A Central de Abastecimento apresenta baixa fixação dos agricultores familiares no local. A estrutura, construída logo após a Ponte Rio Negro, tem área construída de 7.540 m², contendo 88 boxes, 28 pedras e praça de alimentação com seis restaurantes.
Em visita realizada no local pelo responsável pela 1ª Procuradoria do MPC, procurador de contas Carlos Alberto Almeida, no dia 30 de junho, constatou-se que o local encontra-se abandonado. Segundo o procurador, grande parte dos boxes destinados aos agricultores familiares estão fechados e a estação de tratamento de água está desativada. “É uma questão de tempo para que a estrutura seja vandalizada e depredada”, disse o procurador.
Foi constatado ainda que alguns dos feirantes mudaram-se para a frente da central, em barracas de madeiras.
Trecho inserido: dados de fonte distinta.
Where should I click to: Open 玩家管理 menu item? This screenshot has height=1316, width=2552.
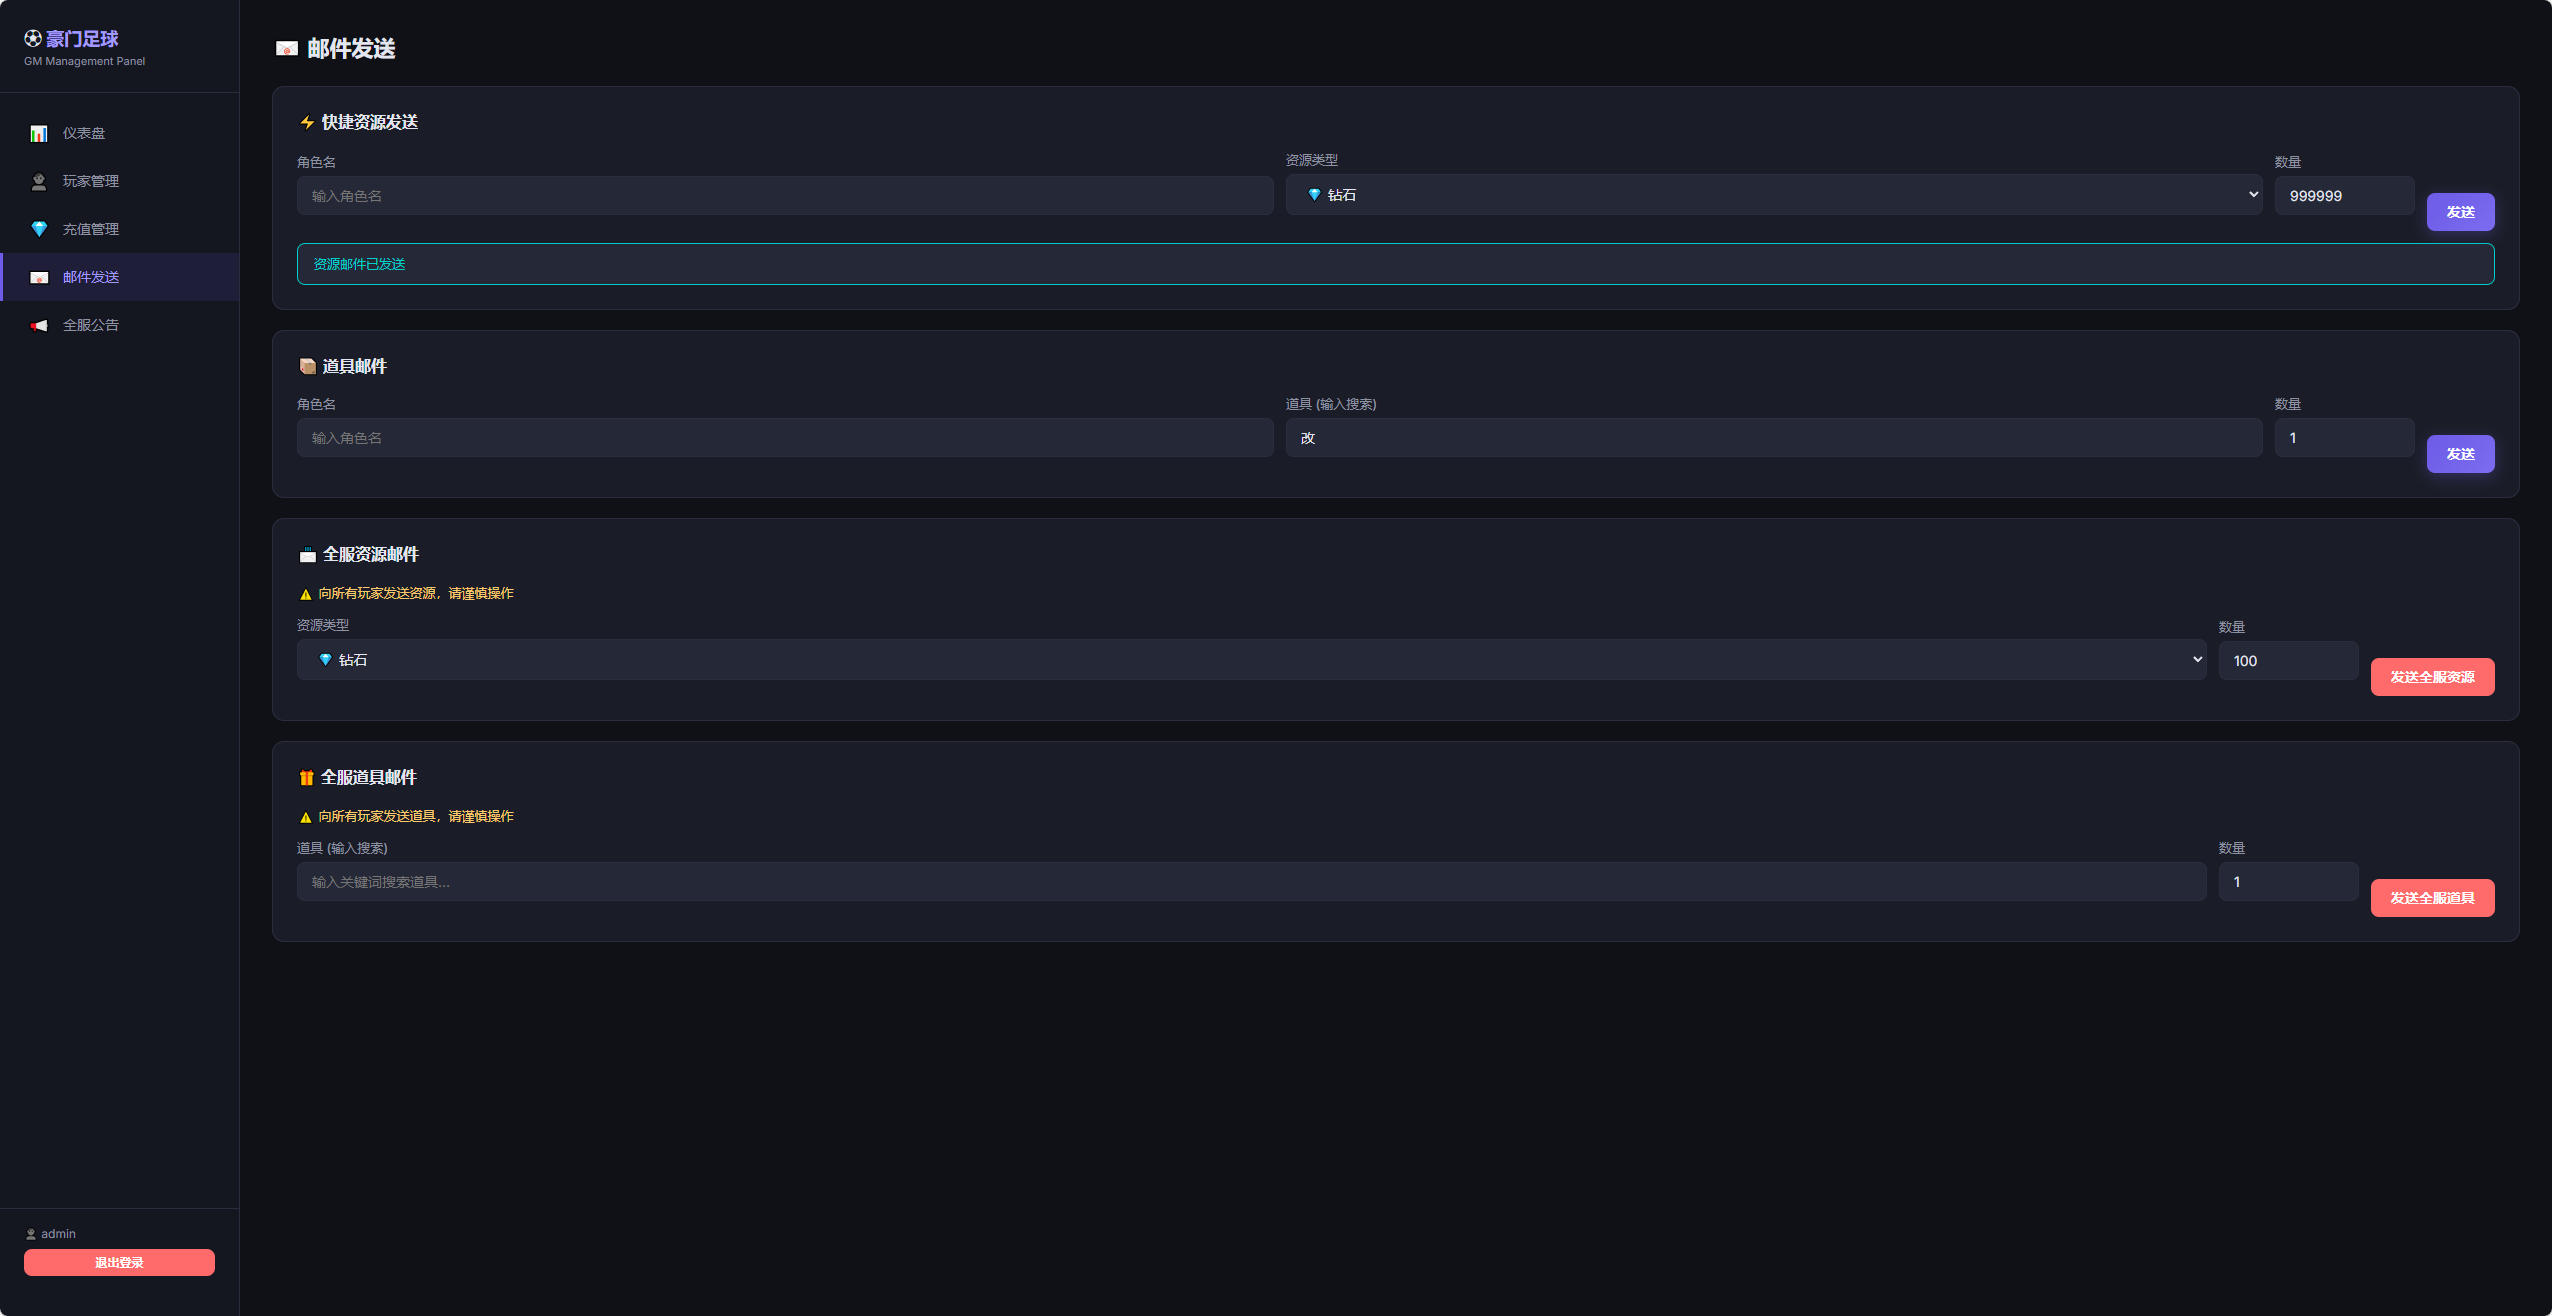point(90,181)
Outros saíram do local e estabeleceram-se, precariamente, a menos de 1 quilômetro do local, no acostamento da pista de rolamento, acarretando riscos a própria segurança e a dos motoristas, em uma feira improvisada.
Diante deste cenário, a 1ª Procuradoria do MPC recomendou, ainda, que a Sepror elabore uma nova estratégia para promover a efetiva ocupação do espaço físico da Central de Abastecimento de Agricultura Familiar, em Iranduba, requalificando o ambiente.